Everywhere the British went, they managed to set up frameworks for democracy that exist today, in most places. I can think of a country where I lived for several months in 2008, Belize in Central America. The tiny country, formerly a British colony called British Honduras, with about 300,000 people in an area the size of New Hampshire (about 9,000 square miles) is a member of the Commonwealth and is a parliamentary democracy. It has avoided the dictatorships and the civil wars of fellow Central American countries like Guatemala, El Salvador and Nicaragua — former Spanish colonies of the region — in large part because it was settled by the British, Crocker would argue. Belize isn’t perfect, but it hasn’t experienced the violence of neighboring Mexico and the other countries I mentioned.

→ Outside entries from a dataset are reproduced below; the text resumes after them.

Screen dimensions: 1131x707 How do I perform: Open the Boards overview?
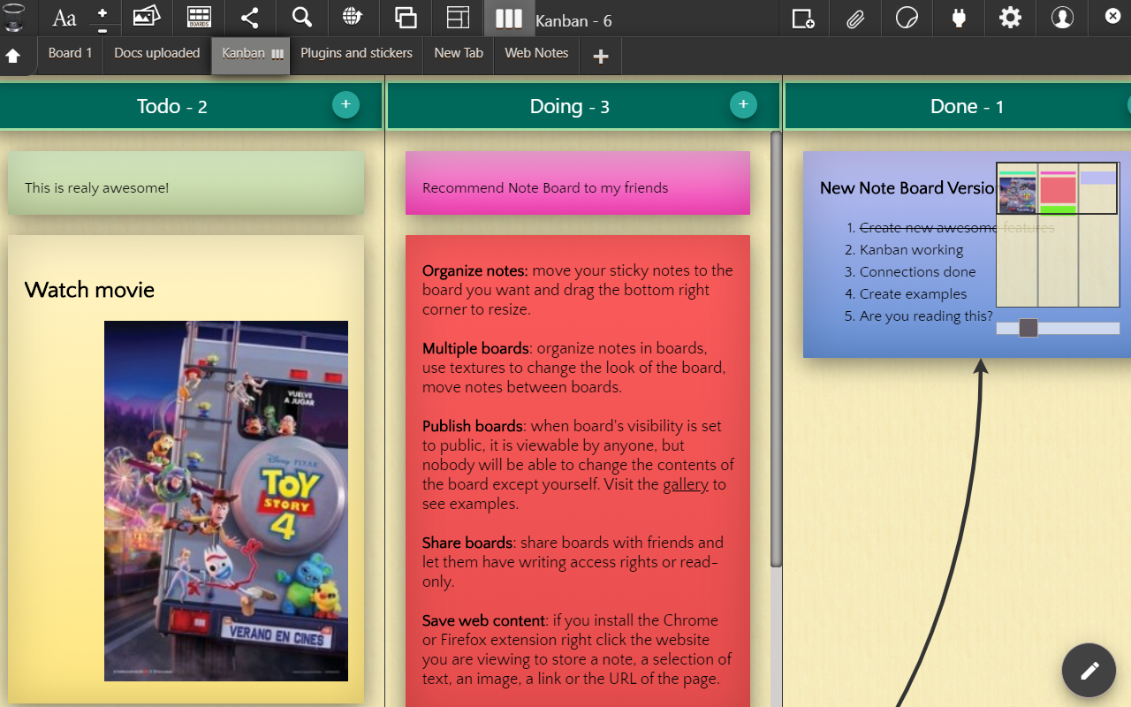pos(199,18)
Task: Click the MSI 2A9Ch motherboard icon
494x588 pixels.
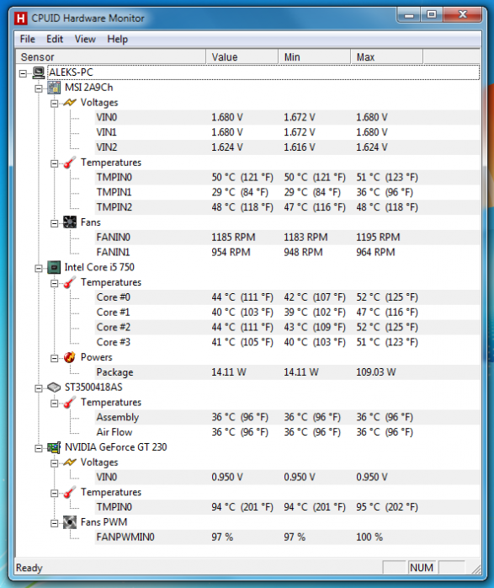Action: (54, 88)
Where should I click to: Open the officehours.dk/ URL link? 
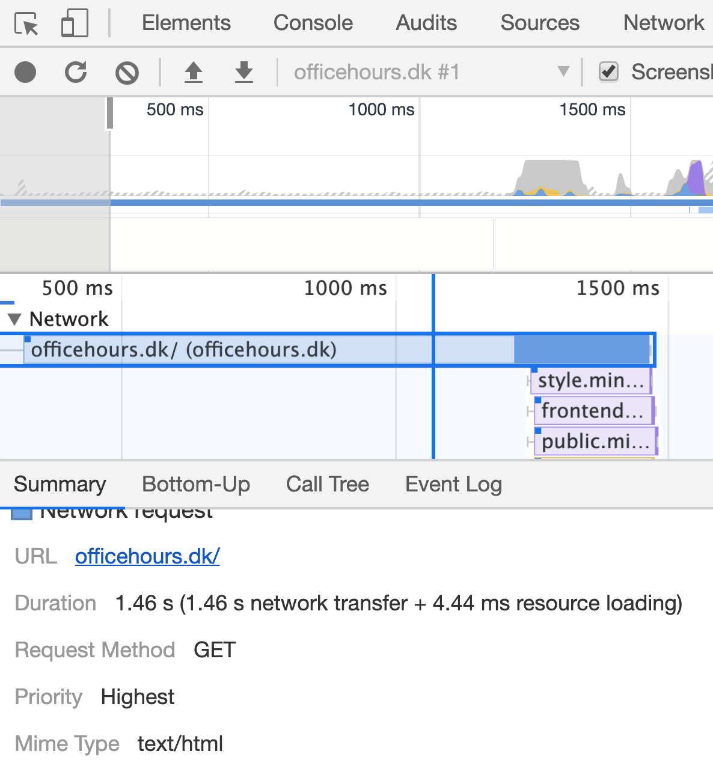coord(147,556)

A small force of British soldiers remains in Belize to train Belizean troops and to keep Guatemala — which considers Belize to be part of their country– from invading Belize. I often saw British soldiers in uniform at the big supermarket on the Northern Highway of Belize City. They looked as if they could handle just about anything, as they did in Malaya (now Malaysia) under Gerald Walter Robert Templer, the “Tiger of Malaya” in the 1950s. Templer succeeded in doing in what became Malaysia, what the U.S. and its allies failed to do in Indochina — driving out the Communists.
In an section (Pages 233-243) that is particularly relevant, given the basket case that Zimbabwe is today under Robert Mugabe’s misrule, Crocker discusses Ian Douglas Smith (1919-2007), a decorated Royal Air Force officer and the man who led the Unilateral Declaration of Independence for Rhodesia that was almost universally attacked, despite being supported, Crocker writes, by a majority of black Rhodesians.
Crocker’s sprawling book says that the British Empire was actually the greatest establishers and defender of freedom in history—despite what the PC professors and pundits would preach. After participating in the African slave trade, with the connivance of African chiefs and Arab slavers, the British changed course and abolished the slave trade in 1807 and slavery in 1833 — and used the massive power of the British Navy to enforce the change.
In his very readable (especially for conservatives and libertarians!) book, Crocker reveals:
* How, far from being anti-imperialists, America’s colonists were more British than the British and wanted to create an empire of their own.
* How Mahatma Gandhi, a British trained lawyer, praised the British Empire for what it had done for India. During World War II, when many Indians were flirting with the Nazis and the Japanese, Gandhi said that “India would be nowhere without Englishmen” making the point that the Germans and Japanese were not the models to follow (Page 145).
* How the British Empire handled today’s troubled hot-spots—like Africa, Afghanistan, Iraq, Iran, andPakistan
What the world would be like if the British Empire were still governing a quarter of the globe—hint: everyone would be a lot better off, Crocker says.
If all you know about the British Empire was what you learned in high school or college or at the movies, “The Politically Incorrect Guide to the British Empire will be enlightening — and surprising. But you have to approach this P.I.G. with the proper open-minded attitude, checking your Political Correctness at the door.
About the Author
H.W. Crocker III is a bestselling author who frequently writes about military history. He is the author of The Politically Incorrect Guide™ to the Civil War, Robert E. Lee on Leadership, Triumph, Don’t Tread on Me,and the prize-winning comic novel The Old Limey. His journalism has appeared in National Review, The American Spectator, The Washington Times, and many other outlets. Educated in England and California, Crocker lives on the site of a former Confederate encampment in Virginia.